## The request
Copy out the material word for word, beginning at the line that contains "Viewport: 585px width, 563px" and stopping after the line that contains "Action: click(x=22, y=376)", with the pictures left out.

(Screen grounding examples)
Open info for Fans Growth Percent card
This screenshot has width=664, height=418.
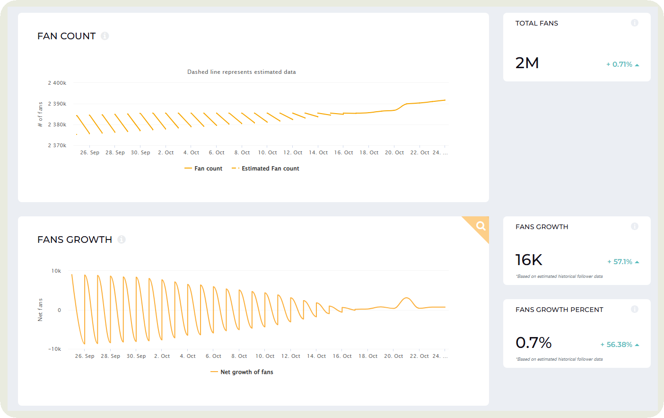(635, 309)
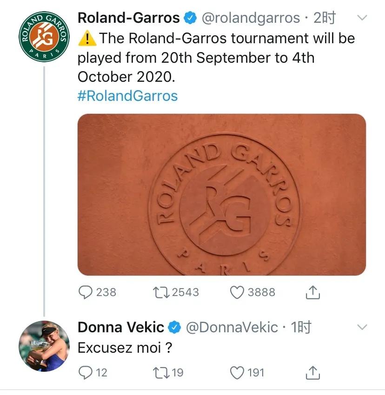Open the #RolandGarros hashtag
The height and width of the screenshot is (395, 385).
127,96
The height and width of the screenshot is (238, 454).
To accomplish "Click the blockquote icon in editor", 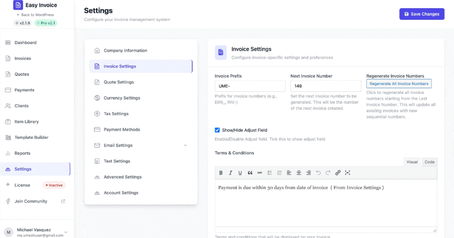I will click(250, 173).
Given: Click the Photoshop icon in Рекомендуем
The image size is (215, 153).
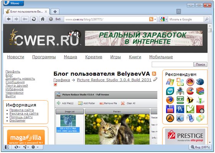Looking at the screenshot, I should tap(180, 109).
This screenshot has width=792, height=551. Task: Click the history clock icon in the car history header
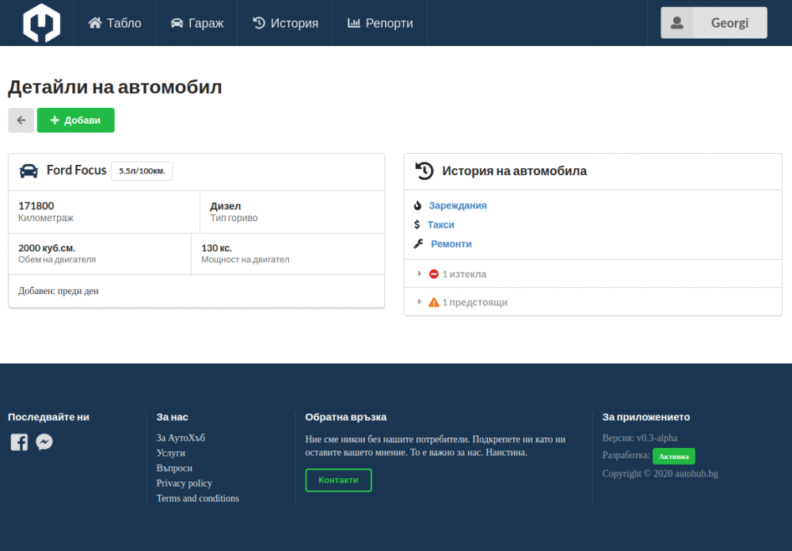point(425,171)
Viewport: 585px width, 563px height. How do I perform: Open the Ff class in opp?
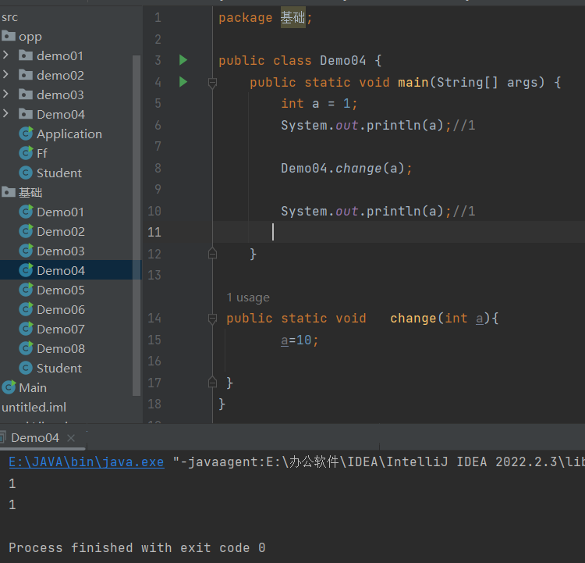point(41,153)
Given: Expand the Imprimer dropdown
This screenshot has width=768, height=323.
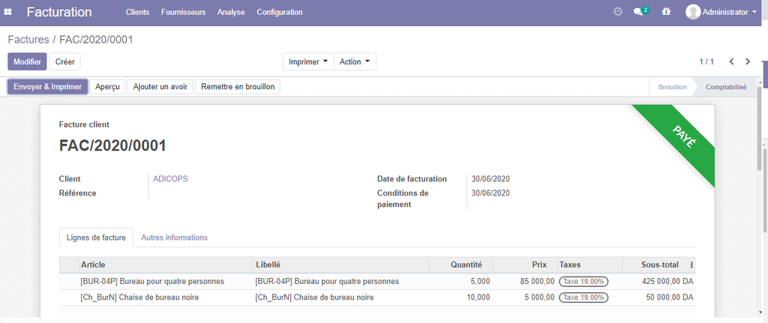Looking at the screenshot, I should (308, 61).
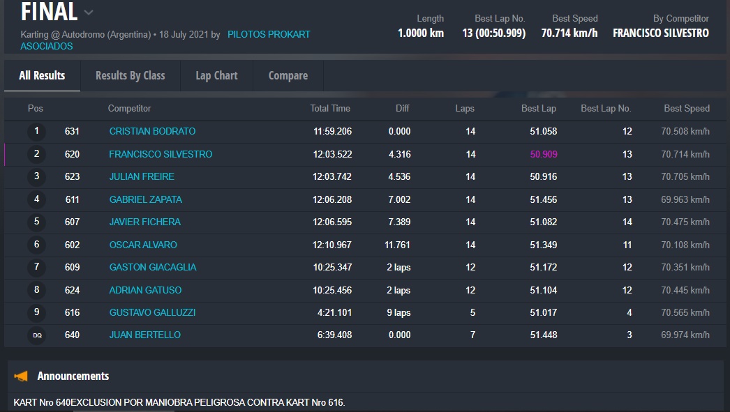The height and width of the screenshot is (412, 730).
Task: Click the megaphone Announcements icon
Action: click(x=22, y=376)
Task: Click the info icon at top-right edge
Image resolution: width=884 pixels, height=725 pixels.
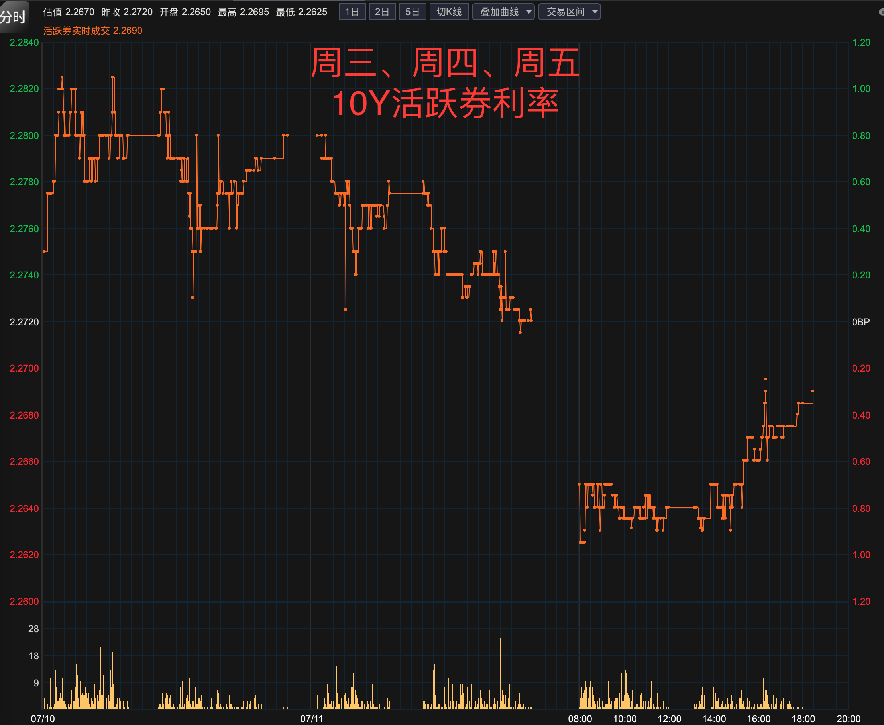Action: tap(881, 12)
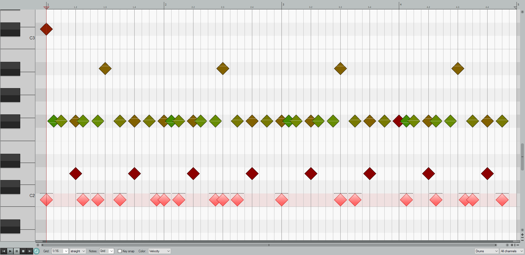
Task: Open the Color Velocity dropdown
Action: 159,251

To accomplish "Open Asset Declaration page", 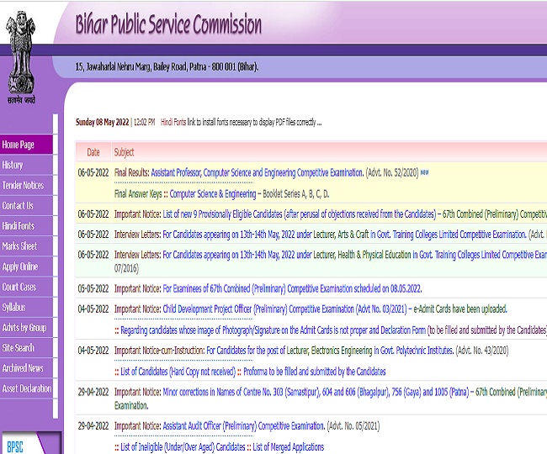I will pos(27,388).
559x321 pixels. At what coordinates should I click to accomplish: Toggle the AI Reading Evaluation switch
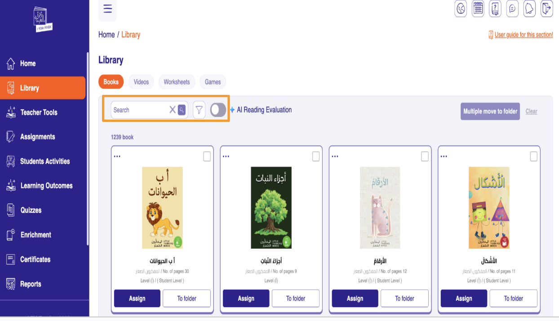tap(218, 110)
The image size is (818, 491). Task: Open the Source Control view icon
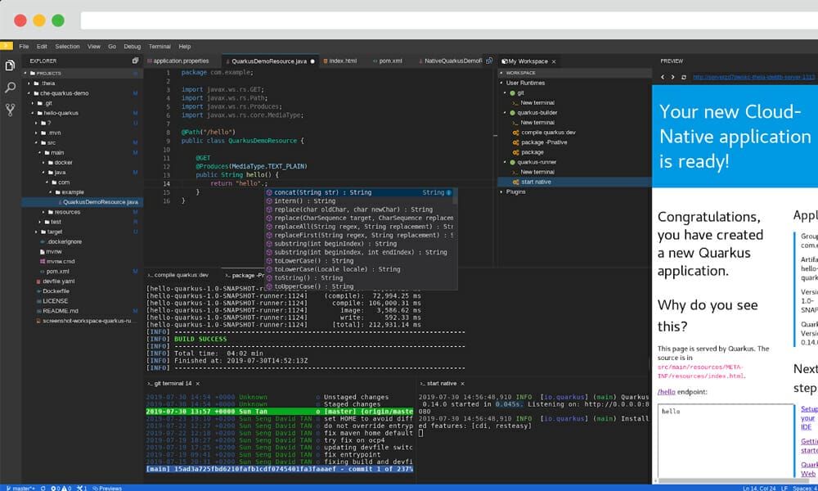(x=9, y=109)
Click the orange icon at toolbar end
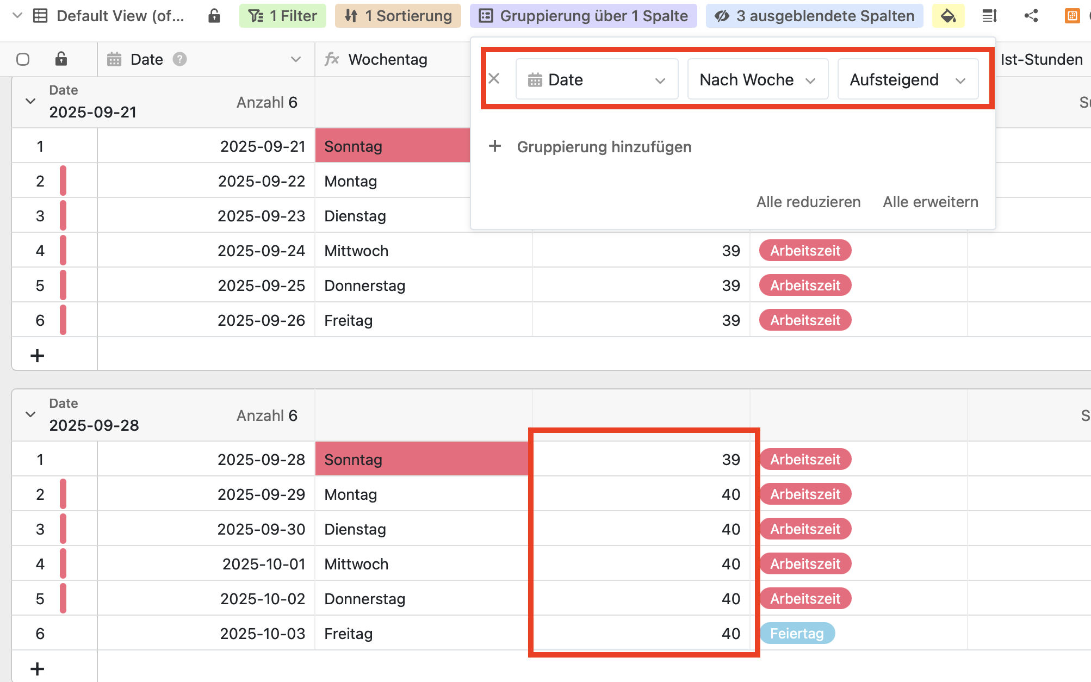1091x682 pixels. [x=1072, y=16]
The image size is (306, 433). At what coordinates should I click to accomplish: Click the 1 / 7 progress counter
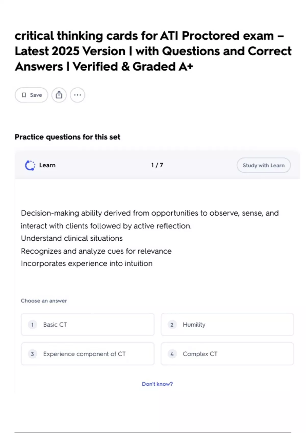click(x=157, y=165)
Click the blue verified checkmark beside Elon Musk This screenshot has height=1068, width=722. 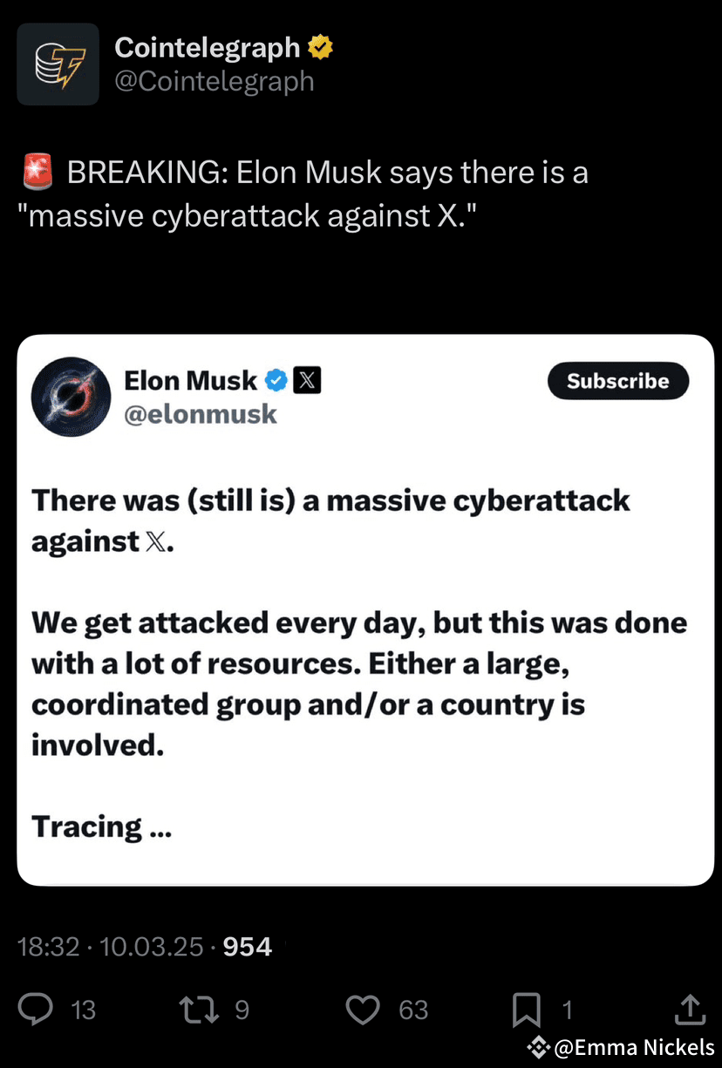coord(277,379)
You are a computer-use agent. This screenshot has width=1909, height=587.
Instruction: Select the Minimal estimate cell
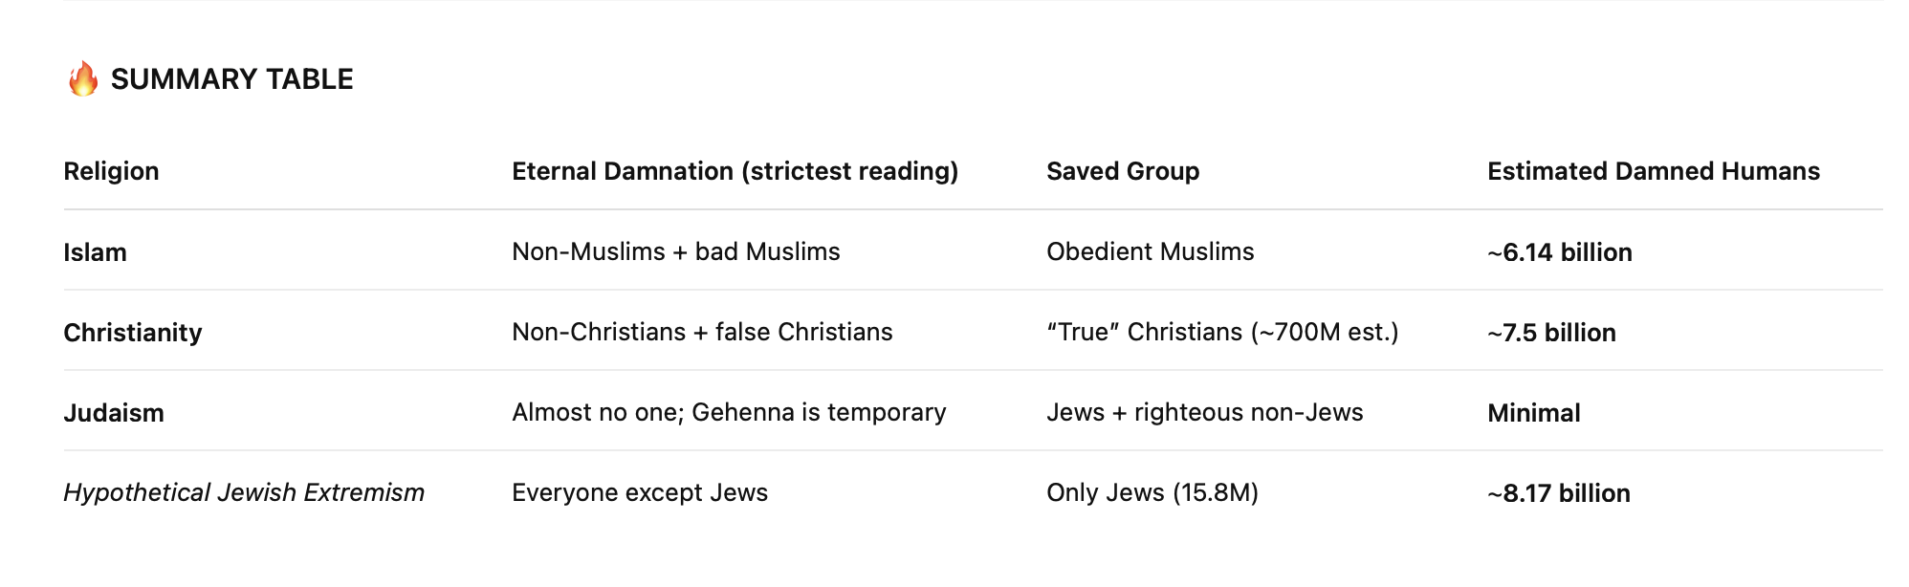pos(1533,413)
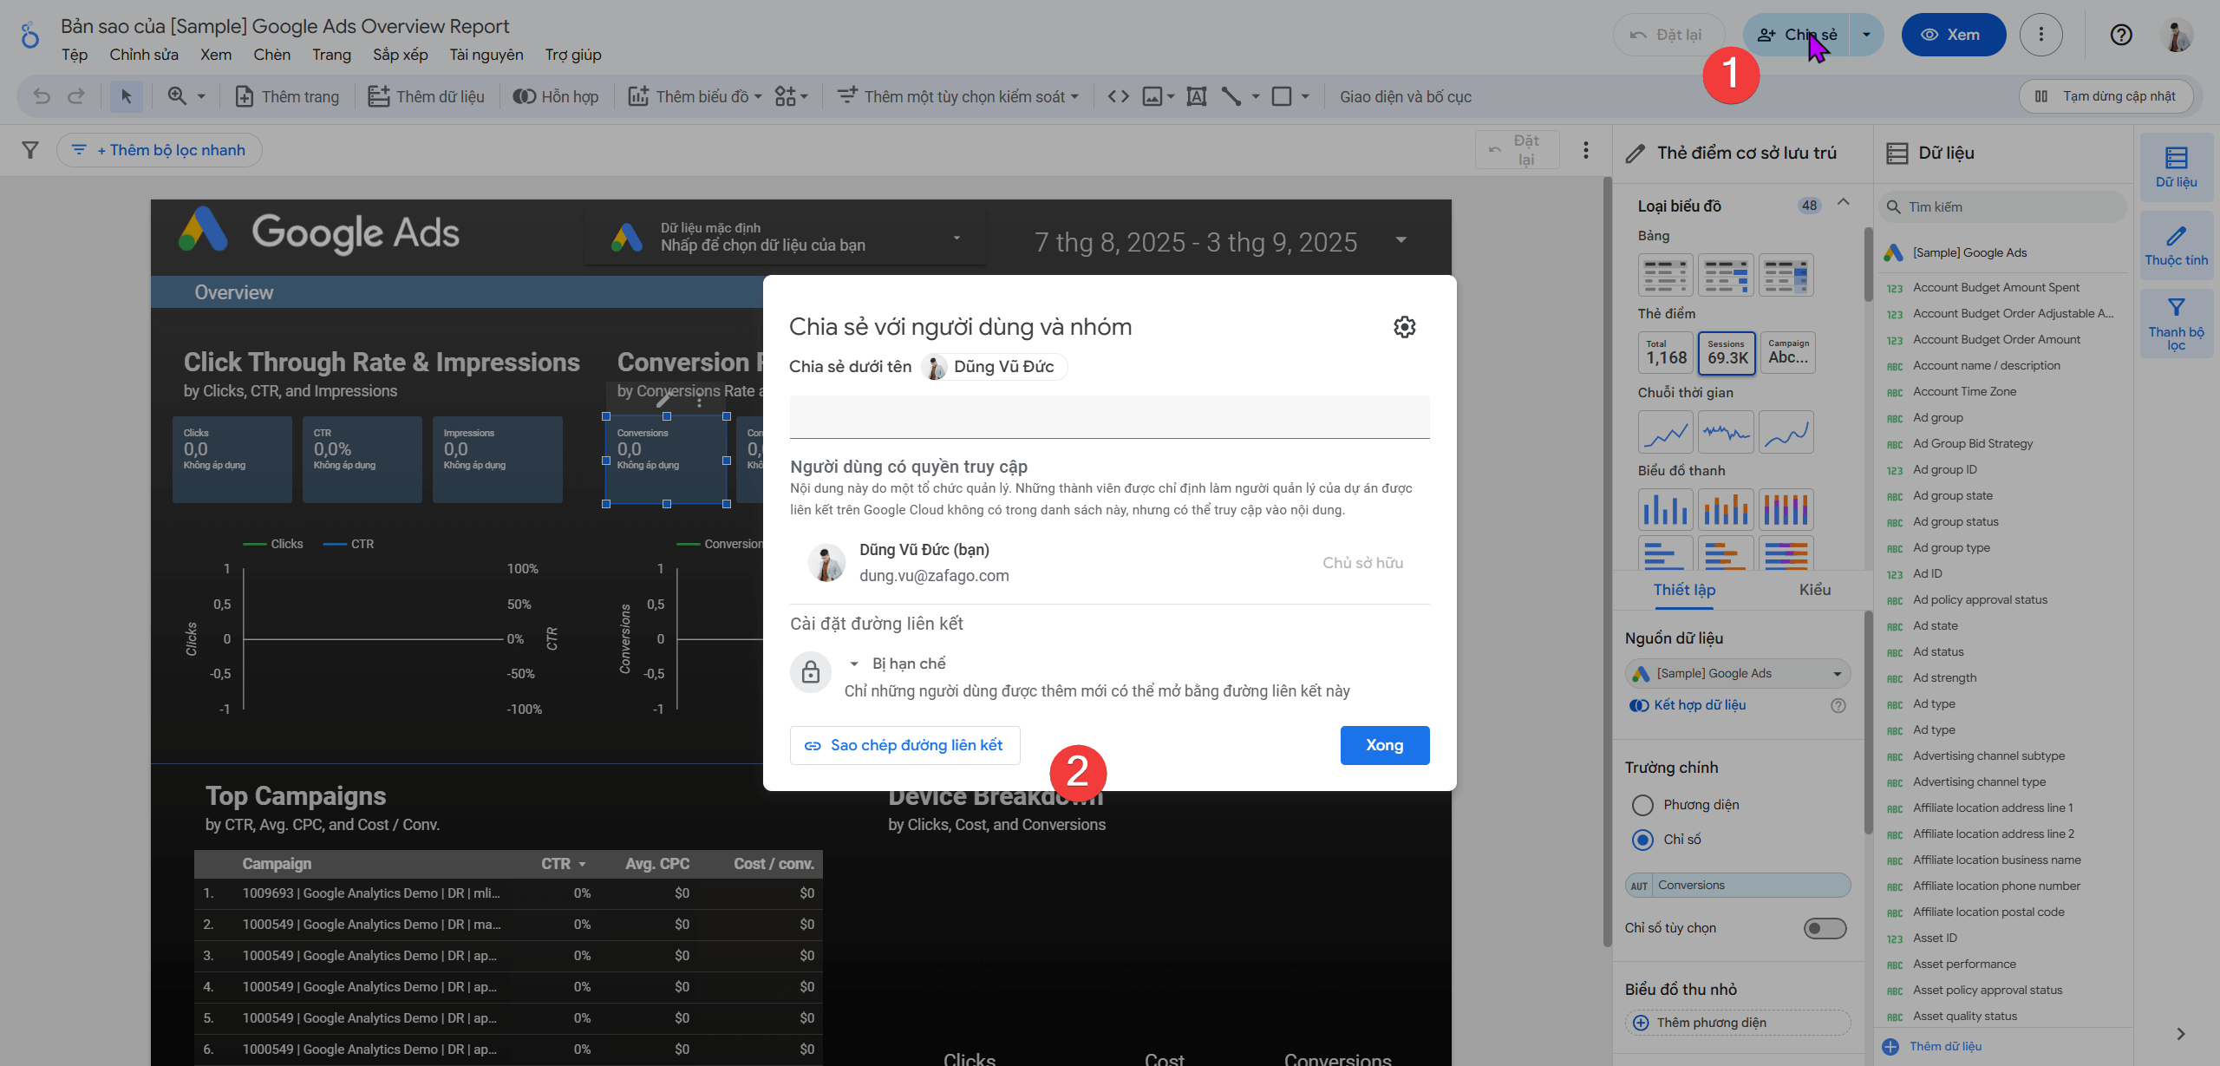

## Solution for this task
Viewport: 585px width, 563px height. How do I perform: Open the Ff class in opp?
point(41,153)
Given: Expand the Imprimer dropdown
This screenshot has width=768, height=323.
Looking at the screenshot, I should (308, 61).
The height and width of the screenshot is (412, 730).
Task: Click the megaphone Announcements icon
Action: click(x=22, y=376)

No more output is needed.